The “tic tic zeeeee” from wet and matted stalks
Migration routes him through our very sky
And every spring he takes some rest nearby
One year he even was accounted for
Upon a trail some minutes from our door
While passing through just incidentally
Some interloper did this bird there see

At Ammodramus, thou, we shook our fists
As you kept taunting us from eBird lists
The day before or after, were you got
But on our day, you’d flee or silent squat
In messy sedges where we’ve often searched
On breeding grounds, where you’ve been wont to perch
Not as single spies, but more in fives or tens
To make it worse it seems you have some friends
Particularly one whose DNA
Makes him an “ally” as the field guides say
An avatar with this name conferred:
Grasshopper Sparrow; poor, innocent bird
‘Twas you taught him his song, and some say he
A “difficult” bird is – ha! forgive me
While I compose myself – I had to shriek
My mad, barking laugh, for just this week
Of Grasshoppers were eight or nine about
All climbing swaying stalks where they’d squeeze out
Their buzzy imitations of your churr
Today, though, was the final outrage, sir

For one of these impostor birds muddied
The subtleties of songs we’ve so long studied
And gave our hope some minutes of false glow
Before alighting on barbed wire, to show
His clean, unstreaked flanks and maddening dearth
Of your orange and yellow mixed with tones of earth
Well played, sir!

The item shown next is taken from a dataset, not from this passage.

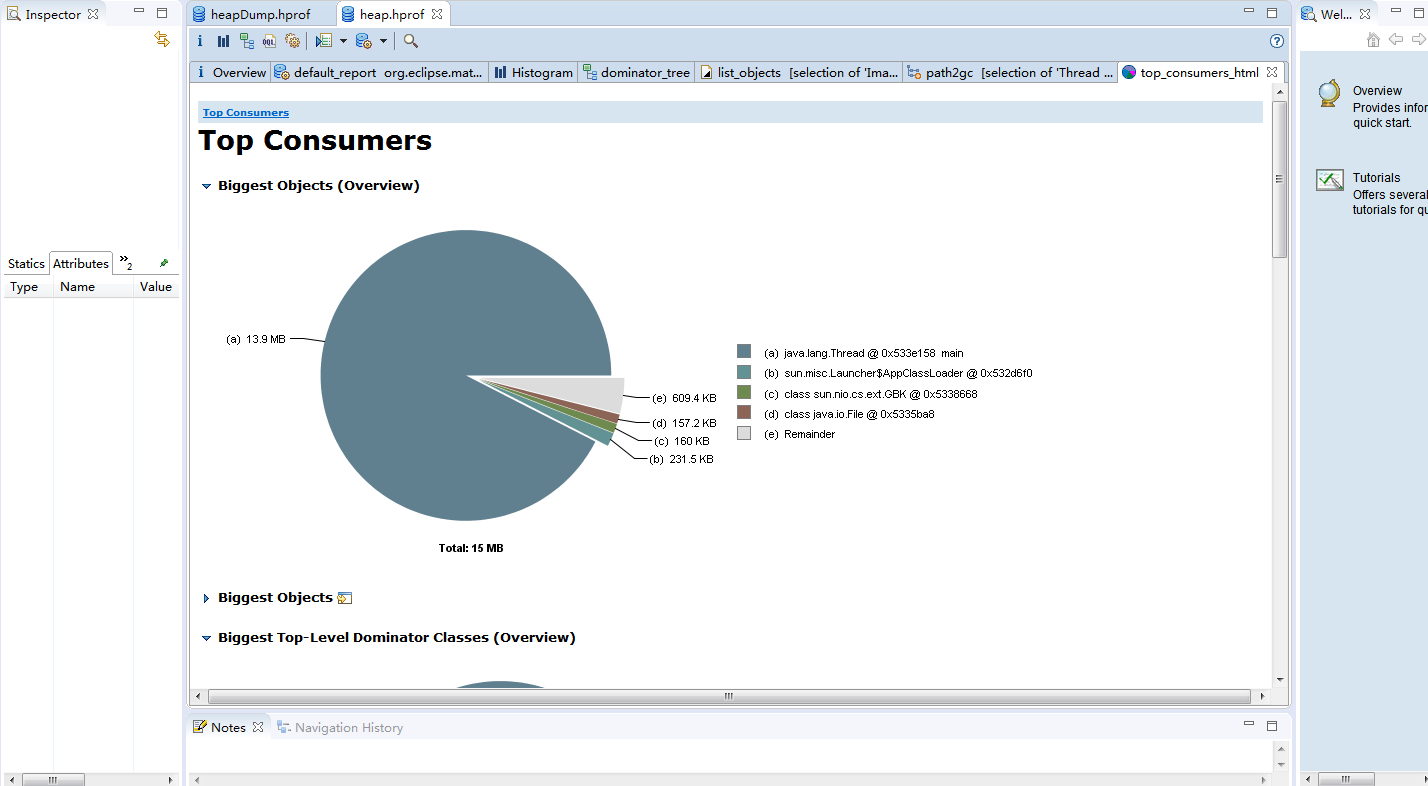This screenshot has height=786, width=1428.
Task: Open the histogram toolbar icon
Action: coord(223,41)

And chastised we then endured
The long drive home, ignominy ensured
You owned us so completely that I swore
To sue for mercy and seek you no more
And no more shall I utter your full name
Just like that Scottish Play of blackest fame
Of harsher nemesis let no one tell
For mighty art thou, Ammodramus l.

2 responses to “A Poem For My Nemesis Bird”

  1. Excellent writing! Loved it. I’m sure a lot of birders feel that way about their nemesis birds as well. You summed it up so well! William

    1. Thank you, William, I appreciate the feedback.